▶ WHAT TO PRODUCE: Identify all lines of the data containing the string "tool" and copy them.

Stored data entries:

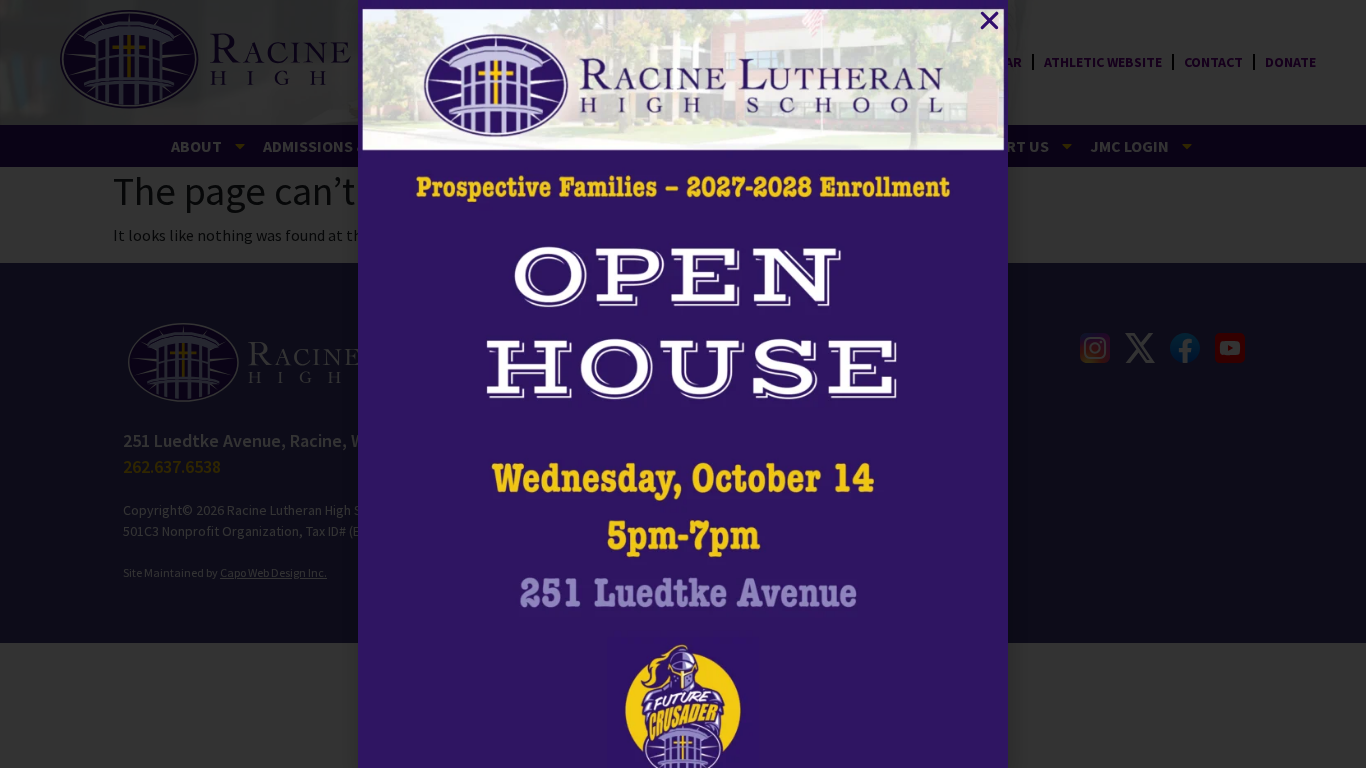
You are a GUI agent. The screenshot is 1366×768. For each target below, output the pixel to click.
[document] (683, 384)
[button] (989, 20)
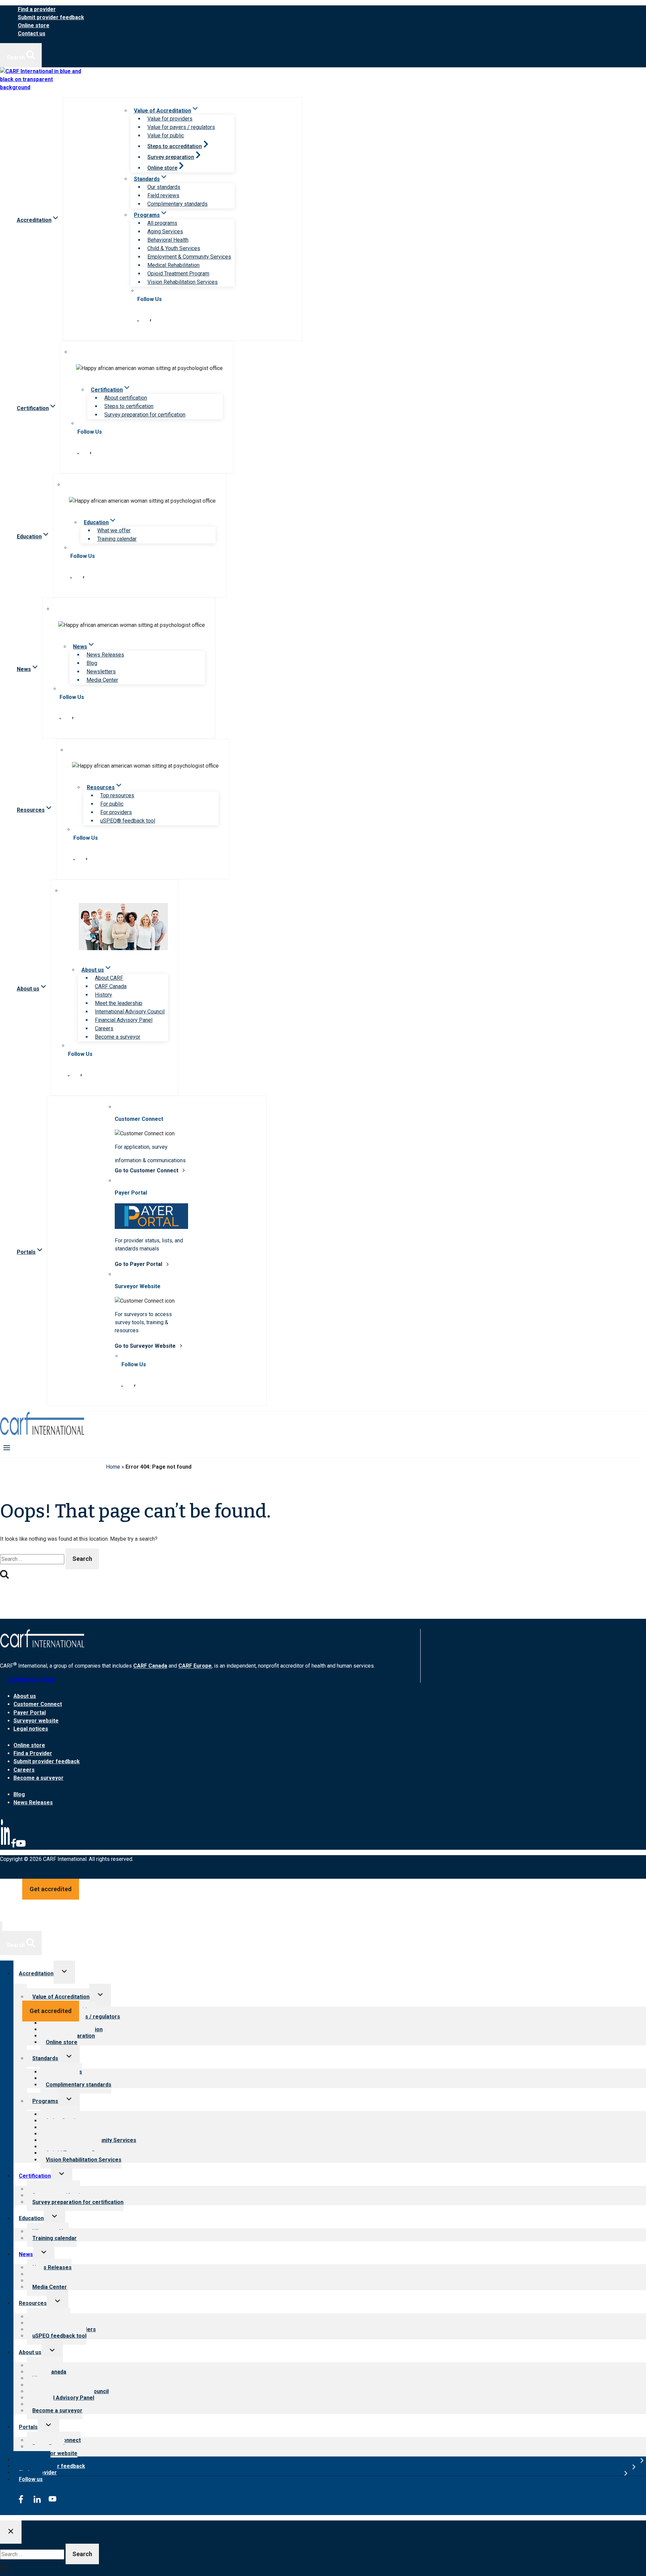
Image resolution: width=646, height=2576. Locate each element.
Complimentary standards (177, 204)
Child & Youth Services (173, 248)
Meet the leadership (118, 1003)
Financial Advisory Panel (123, 1020)
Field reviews (163, 195)
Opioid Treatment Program (178, 273)
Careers (104, 1028)
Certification (35, 2176)
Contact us (31, 33)
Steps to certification (128, 406)
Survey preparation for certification (144, 414)
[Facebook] (13, 1846)
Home (113, 1467)
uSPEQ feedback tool (59, 2336)
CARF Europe (195, 1666)
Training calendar (117, 539)
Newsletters (101, 671)
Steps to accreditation (174, 146)
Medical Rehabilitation (173, 265)
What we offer (114, 530)
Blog (91, 663)
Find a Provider (32, 1753)
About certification (125, 398)
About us (24, 1696)
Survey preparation (170, 157)
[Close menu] (1, 1926)
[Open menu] (7, 1447)
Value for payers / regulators (181, 127)
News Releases (105, 654)
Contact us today (31, 1679)
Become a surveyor (117, 1037)
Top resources (117, 795)
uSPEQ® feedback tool (127, 820)
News (26, 2254)
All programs (162, 223)
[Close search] (11, 2532)
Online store (33, 25)
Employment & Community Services (189, 257)
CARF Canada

▶ RESPONSE BOX:
uSPEQ feedback tool (59, 2336)
uSPEQ® feedback tool (127, 820)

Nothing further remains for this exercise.